_Try it_
Report the lines of the data below that contain the string "page".
*** Opening of Study material ***
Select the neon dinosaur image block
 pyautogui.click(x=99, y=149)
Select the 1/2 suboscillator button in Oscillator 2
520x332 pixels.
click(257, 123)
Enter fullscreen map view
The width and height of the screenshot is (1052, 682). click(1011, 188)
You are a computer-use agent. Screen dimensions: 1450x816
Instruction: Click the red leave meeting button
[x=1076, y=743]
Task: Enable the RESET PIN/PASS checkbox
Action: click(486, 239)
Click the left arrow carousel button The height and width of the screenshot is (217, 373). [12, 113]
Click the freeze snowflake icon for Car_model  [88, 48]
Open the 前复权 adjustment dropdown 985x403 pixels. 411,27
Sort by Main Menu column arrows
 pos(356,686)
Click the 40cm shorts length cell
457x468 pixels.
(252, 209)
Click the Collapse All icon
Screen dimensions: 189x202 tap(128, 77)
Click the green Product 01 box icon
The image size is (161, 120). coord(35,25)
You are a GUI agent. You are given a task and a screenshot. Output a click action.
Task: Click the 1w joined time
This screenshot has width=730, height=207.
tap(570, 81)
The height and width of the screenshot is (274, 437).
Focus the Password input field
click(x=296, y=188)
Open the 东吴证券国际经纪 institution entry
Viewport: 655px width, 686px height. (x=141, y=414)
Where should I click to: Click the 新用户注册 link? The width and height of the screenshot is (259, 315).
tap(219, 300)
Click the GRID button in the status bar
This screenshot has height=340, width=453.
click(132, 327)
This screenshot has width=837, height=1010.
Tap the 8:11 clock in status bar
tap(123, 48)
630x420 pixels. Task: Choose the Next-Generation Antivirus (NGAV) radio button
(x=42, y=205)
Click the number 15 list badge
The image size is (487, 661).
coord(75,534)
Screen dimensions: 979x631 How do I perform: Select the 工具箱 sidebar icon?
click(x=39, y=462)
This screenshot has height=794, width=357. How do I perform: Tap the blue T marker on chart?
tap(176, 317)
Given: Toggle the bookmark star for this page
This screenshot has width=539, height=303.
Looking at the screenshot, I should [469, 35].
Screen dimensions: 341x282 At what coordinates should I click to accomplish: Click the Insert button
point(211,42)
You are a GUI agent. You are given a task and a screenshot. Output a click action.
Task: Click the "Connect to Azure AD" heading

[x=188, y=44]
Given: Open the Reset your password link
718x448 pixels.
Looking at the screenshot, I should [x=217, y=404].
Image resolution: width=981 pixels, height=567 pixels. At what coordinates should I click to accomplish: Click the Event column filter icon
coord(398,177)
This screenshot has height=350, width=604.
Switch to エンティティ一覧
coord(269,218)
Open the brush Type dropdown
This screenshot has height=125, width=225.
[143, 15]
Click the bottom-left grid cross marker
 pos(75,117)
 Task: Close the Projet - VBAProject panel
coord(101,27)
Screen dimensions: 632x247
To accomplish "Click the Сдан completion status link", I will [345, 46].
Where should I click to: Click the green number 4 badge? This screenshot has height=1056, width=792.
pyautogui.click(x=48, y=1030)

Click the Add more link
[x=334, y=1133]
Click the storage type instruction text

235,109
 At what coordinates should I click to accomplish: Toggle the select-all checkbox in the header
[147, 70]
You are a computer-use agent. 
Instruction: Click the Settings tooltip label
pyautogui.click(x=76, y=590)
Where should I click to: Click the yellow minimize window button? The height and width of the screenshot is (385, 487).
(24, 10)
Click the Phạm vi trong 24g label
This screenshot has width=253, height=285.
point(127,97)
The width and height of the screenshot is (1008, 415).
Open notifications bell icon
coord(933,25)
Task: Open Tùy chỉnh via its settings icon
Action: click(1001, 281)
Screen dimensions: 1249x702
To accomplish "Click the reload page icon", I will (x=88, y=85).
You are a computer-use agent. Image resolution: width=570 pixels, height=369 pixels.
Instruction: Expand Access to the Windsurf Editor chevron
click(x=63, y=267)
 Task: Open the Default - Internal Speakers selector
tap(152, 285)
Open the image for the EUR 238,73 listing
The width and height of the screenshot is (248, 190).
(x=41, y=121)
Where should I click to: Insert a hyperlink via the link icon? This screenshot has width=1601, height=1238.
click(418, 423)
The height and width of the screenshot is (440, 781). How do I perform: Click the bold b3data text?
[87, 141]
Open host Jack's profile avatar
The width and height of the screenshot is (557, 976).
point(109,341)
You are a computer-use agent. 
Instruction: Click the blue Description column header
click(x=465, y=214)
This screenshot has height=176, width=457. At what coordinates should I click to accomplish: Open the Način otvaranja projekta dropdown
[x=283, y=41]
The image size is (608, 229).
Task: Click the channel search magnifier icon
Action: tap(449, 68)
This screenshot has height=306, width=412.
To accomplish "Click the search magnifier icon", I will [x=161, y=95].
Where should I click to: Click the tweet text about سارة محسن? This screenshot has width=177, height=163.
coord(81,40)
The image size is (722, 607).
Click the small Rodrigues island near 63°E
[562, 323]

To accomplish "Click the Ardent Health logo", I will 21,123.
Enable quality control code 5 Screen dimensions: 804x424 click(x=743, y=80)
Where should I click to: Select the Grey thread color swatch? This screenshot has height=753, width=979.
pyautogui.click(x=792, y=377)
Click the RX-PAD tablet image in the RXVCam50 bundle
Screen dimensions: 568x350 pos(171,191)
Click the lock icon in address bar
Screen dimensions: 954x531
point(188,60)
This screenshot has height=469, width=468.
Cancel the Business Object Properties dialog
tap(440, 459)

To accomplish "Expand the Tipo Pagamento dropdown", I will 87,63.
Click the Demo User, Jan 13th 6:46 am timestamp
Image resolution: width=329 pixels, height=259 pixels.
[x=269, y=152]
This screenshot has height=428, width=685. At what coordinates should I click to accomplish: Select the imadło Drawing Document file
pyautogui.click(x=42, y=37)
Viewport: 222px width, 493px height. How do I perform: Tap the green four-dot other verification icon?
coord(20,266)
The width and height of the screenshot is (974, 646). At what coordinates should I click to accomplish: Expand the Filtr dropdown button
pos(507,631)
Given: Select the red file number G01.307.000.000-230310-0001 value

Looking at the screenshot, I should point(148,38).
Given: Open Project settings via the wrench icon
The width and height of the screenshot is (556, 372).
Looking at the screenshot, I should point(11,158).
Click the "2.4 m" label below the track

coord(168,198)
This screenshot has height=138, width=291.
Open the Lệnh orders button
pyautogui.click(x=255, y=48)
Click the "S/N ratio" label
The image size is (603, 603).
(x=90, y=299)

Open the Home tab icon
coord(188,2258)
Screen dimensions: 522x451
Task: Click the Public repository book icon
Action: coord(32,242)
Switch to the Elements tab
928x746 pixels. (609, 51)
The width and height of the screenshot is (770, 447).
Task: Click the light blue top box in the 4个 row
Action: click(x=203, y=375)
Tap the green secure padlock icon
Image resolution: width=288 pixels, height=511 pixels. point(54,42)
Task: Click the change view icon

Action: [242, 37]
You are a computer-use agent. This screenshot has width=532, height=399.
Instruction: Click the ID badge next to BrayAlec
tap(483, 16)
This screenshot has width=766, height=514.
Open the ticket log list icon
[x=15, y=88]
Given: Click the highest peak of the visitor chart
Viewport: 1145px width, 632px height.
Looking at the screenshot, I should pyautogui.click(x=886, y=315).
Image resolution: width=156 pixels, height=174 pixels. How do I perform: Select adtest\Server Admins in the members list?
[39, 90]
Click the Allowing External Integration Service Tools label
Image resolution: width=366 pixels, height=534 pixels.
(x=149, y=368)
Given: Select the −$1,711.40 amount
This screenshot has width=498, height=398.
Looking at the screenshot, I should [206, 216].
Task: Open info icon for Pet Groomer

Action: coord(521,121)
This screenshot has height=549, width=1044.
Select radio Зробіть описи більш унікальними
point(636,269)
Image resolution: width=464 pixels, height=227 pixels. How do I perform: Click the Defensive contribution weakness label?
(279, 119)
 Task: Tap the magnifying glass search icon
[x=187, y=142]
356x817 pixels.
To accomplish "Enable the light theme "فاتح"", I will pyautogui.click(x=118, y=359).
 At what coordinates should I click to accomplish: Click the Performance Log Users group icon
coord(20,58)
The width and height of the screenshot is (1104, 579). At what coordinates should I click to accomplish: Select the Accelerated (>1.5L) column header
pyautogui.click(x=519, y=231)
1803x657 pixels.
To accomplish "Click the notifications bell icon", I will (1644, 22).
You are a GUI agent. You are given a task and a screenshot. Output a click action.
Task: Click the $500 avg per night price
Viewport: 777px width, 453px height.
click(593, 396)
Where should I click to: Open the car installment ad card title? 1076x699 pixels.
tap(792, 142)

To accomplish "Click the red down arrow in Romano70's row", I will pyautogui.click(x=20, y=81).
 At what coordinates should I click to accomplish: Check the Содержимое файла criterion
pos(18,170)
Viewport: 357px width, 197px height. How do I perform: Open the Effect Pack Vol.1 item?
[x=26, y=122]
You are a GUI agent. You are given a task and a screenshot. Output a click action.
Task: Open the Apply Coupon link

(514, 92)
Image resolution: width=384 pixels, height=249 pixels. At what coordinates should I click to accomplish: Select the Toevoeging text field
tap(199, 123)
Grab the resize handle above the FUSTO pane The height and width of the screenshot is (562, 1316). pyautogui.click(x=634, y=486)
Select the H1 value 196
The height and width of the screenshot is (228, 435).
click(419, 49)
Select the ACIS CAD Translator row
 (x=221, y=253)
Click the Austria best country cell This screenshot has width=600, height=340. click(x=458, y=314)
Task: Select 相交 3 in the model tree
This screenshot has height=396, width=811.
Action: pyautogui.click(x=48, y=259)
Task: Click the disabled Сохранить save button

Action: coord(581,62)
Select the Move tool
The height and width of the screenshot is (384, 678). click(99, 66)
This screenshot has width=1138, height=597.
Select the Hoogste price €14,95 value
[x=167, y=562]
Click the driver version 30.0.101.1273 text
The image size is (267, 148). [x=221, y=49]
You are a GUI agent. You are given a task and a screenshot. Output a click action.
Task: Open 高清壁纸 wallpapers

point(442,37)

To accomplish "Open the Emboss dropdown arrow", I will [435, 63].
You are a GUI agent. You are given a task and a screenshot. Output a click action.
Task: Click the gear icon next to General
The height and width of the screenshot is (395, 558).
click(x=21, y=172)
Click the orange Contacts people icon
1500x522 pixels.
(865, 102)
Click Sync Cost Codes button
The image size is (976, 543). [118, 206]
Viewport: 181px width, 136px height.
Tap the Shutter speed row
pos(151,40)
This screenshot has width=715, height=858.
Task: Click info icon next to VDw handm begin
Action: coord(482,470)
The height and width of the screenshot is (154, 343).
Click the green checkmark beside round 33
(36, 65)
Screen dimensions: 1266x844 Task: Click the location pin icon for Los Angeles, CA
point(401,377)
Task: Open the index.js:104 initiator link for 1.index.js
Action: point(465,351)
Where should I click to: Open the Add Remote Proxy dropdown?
*** Close of Study material ***
_Result of the exercise_
Given: Toggle the bookmark star for this page
To accomplish "Click the reload page icon", I will (x=88, y=85).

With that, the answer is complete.